EXERCISE REQUIREMENTS.
Answer these from the interview passage:
1. Which service released the show Candy?
2. What did Jesse Plemons suggest comparing the relationship between Candy and Allan to?
3. What does Olsen say having an intimacy coordinator is almost like?

SOURCE PASSAGE.
= = = =

ELLE spoke with Elizabeth Olsen ahead of HBO Max’s Love & Death finale tonight, and discussed her approach to working on the show and playing the character Candy, working with intimacy coordinators, and her plans to return to film.
On the cast and crew filming Love & Death without realizing Hulu’s recent show Candy, was taking place with the same subject matter: At the start of their endeavor, neither Olsen nor the showrunners thought the other project was in the works. “When we were discussing doing this, we were told by multiple people that it wasn’t happening. But while we were filming, we learned that it was happening. You don’t usually sign onto something knowing that someone’s doing the same thing, because you understand it’s going to be compared,” she continues. “At this point, you just have to make peace with it. I would hope that the audiences would get something different [from this] in an interesting way.”
On the intimacy of her and Jesse Plemons characters, not just in sex scenes, but how the affair between Candy and Allan starts awkward and childlike: “It was really nice because Jesse had suggested a thought really early on, which is relating their relationship to that of people in high school. And I think when he had mentioned that, everything kind of fell into place of the emotional intelligence of where they are with relationships and their own personal experiences. They all got married so young and had kids immediately. Their personal experiences are almost out of a high schooler. And I’m not saying that the only way you have growth is by having multiple partners until you’re in your thirties, but there was a limit to how they communicated with their own partners and their intimacy within their own houses. And so I think he started us off on a really nice pitch and tone, a good ground for us to then build on.”
On intimacy coordinators and what value they bring to set: “I think honestly the best value is they tell you how to make things look more realistic. It’s really nice to have, it’s almost like having a dance coach for someone to say, “Oh, it actually would look more realistic if your leg shape was here.” I think that’s a really helpful tool to have someone else specifically knowing tricks. I mean, if you think about it, if you’re timing camera movement and [syncing that up] with action, there’s a lot of coordinating for everyone to be on the same page. Winging and improvising those moments doesn’t make something more cinematic. So I think it was just nice to have someone to build these movements and tell you how you can make it look better or sexier.”

= = = =

ENTRIES SHOWN.
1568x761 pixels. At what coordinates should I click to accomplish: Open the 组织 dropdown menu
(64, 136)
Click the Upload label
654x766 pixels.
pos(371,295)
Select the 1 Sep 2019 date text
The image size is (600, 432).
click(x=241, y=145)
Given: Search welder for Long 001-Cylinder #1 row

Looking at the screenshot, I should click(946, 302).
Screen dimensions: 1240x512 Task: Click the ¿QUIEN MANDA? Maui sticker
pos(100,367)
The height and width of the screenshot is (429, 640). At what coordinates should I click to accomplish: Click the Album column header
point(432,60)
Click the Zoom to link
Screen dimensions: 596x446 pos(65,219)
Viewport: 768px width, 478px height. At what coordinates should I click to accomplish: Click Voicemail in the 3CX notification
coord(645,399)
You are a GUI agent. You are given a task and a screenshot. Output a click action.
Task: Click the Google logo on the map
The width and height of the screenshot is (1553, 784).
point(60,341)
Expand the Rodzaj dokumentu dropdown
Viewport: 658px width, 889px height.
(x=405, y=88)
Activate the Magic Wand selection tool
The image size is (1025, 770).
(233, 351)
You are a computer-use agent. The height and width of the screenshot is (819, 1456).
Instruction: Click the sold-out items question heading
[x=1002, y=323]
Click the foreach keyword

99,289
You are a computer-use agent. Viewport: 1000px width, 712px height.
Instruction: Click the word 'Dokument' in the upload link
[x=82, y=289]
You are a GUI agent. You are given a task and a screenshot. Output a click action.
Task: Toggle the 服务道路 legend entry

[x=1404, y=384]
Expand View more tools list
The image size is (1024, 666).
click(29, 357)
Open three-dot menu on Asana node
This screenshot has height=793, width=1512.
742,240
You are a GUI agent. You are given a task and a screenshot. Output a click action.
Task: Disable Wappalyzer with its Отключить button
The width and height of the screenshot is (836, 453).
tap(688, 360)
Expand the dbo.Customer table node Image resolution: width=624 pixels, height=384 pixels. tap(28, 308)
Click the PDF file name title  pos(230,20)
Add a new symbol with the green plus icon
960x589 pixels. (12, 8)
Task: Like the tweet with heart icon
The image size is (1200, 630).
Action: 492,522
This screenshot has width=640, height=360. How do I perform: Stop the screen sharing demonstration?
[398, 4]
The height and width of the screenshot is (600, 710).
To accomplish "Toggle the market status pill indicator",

= = = =

WRITTEN RESPONSE.
1. Hulu
2. The relationship of people in high school
3. Having a dance coach